Just as the Calendar Began to Say Summer
by: Mary Oliver
I went out of the schoolhouse fast
and through the gardens and to the woods,
and spent all summer forgetting what I'd been taught--
two times two, and diligence, and so forth,
how to be modest and useful, and how to succeed and so forth,
machines and oil and plastic and money and so forth.
By fall I had healed somewhat, but was summoned back
to the chalky rooms and the desks, to sit and remember
the way the river kept rolling its pebbles,
the way the wild wrens sang though they hadn't a penny in the
bank,
the way the flowers were dressed in nothing but light.
Mary Oliver didn't learn the most important lessons of her life from a textbook or in a classroom. Instead, she listened to the rivers and wrens. Observed blooming flowers. Those were her greatest teachers. Sure, you can learn about iambic pentameter and metaphor in a traditional educational setting. However, studying prosody and figurative language is not the same as whispering a Shakespearean sonnet in your love's ear in the dark.
It's a matter of experience. You can read every manual available about flying an airplane, but that won't make you a pilot. Yes, education is wonderful and important. I've been a college professor for close to 30 years now, so obviously I value classroom learning. However, everybody doesn't learn in the same way. I've had students who thrive in a traditional classroom setting and students who struggle and, oftentimes, fail. Because their brains just aren't wired for learning like that.

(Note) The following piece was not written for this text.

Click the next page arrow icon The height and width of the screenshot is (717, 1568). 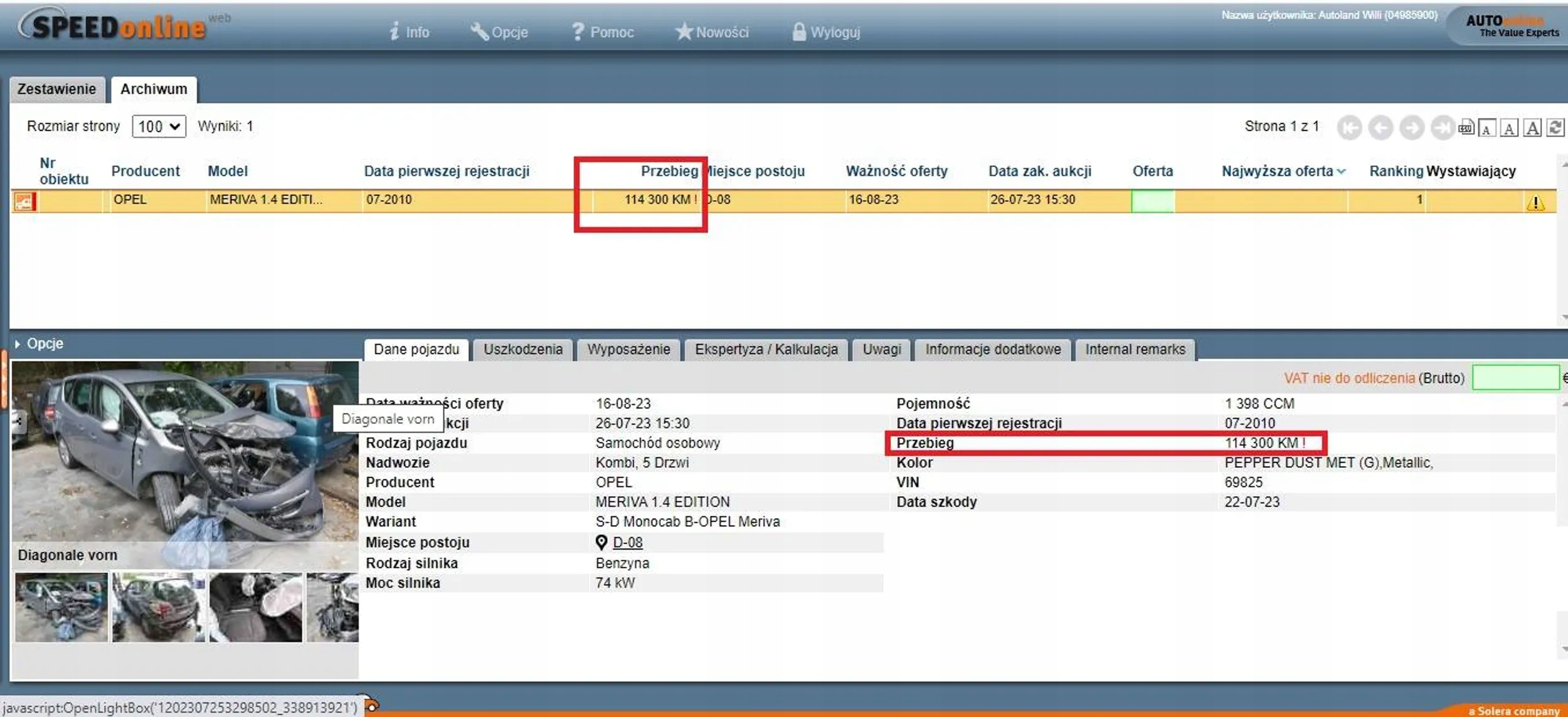point(1411,128)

I'm still in Calumet tonight. I just finished performing in a radio variety show, and now I am back at the hotel, dead tired. There's not a whole lot of wisdom in my head right now. I sort of feel like I used to feel at the end of a school year or semester of college: completely and totally devoid of brain power. I've taken my final exams, and now the switch in my head has flipped to "off."
And that's okay. I don't have to tap into my creative spirit until tomorrow evening, when I'm leading a poetry workshop. Even then, I may write complete and total shit. And that's okay, too. Summer is in full swing. The trip home from Calumet tomorrow morning will be green and beautiful. Pretty soon, wild carrot will be blooming in the ditches and culverts along the highway, filling the air with lace. July lessons.

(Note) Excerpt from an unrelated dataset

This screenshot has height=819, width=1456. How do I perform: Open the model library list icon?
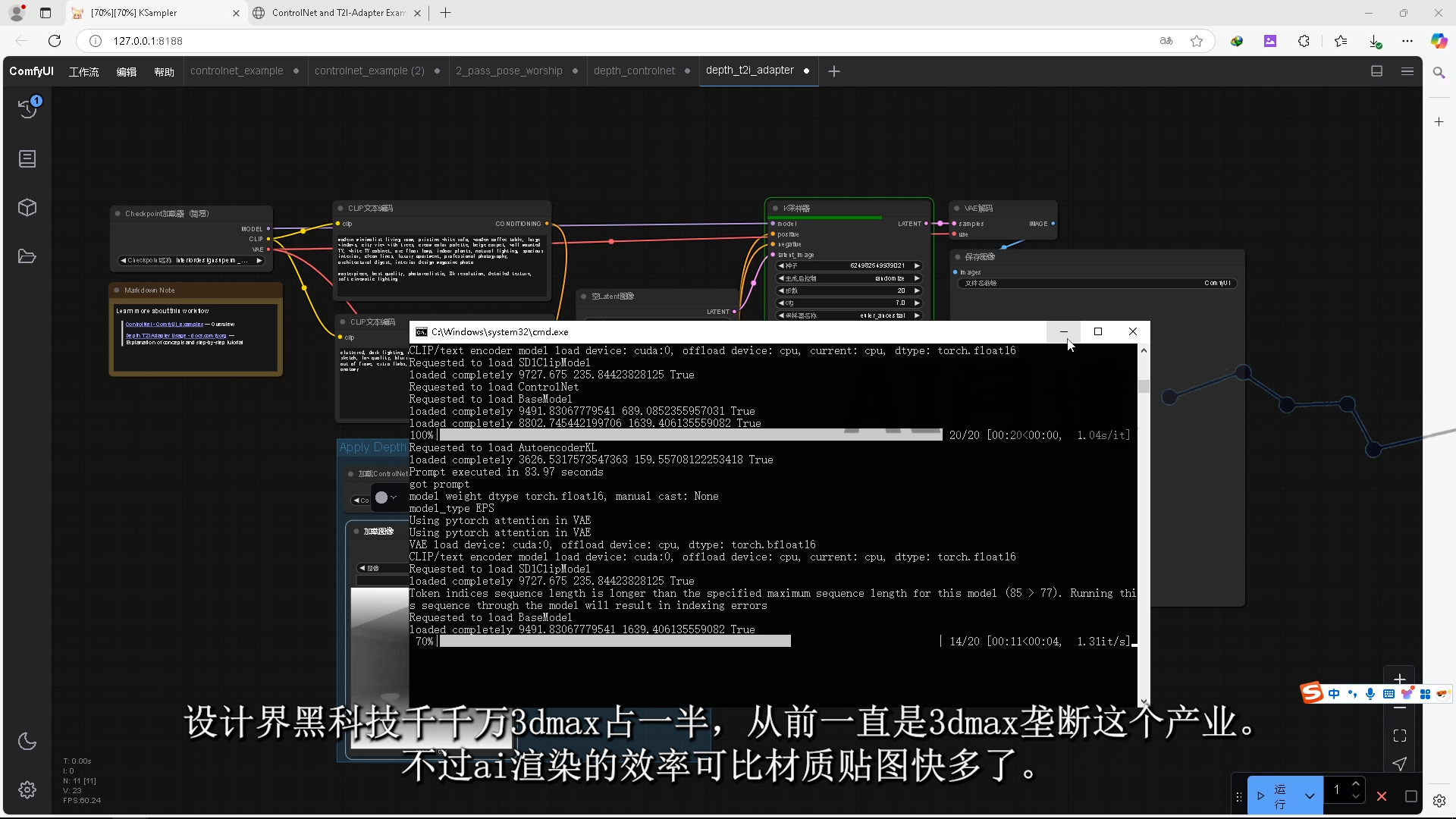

School is always in session for me. I don't remember the last time I had more than a couple days of complete and total break, unplugged from the university and the library and all my other obligations. There are no rivers rolling their pebbles or wild wrens singing. No flowers dressed only in light. My life is not a Mary Oliver classroom.
Saint Marty is now going to collapse for a few hours before rejoining the living world.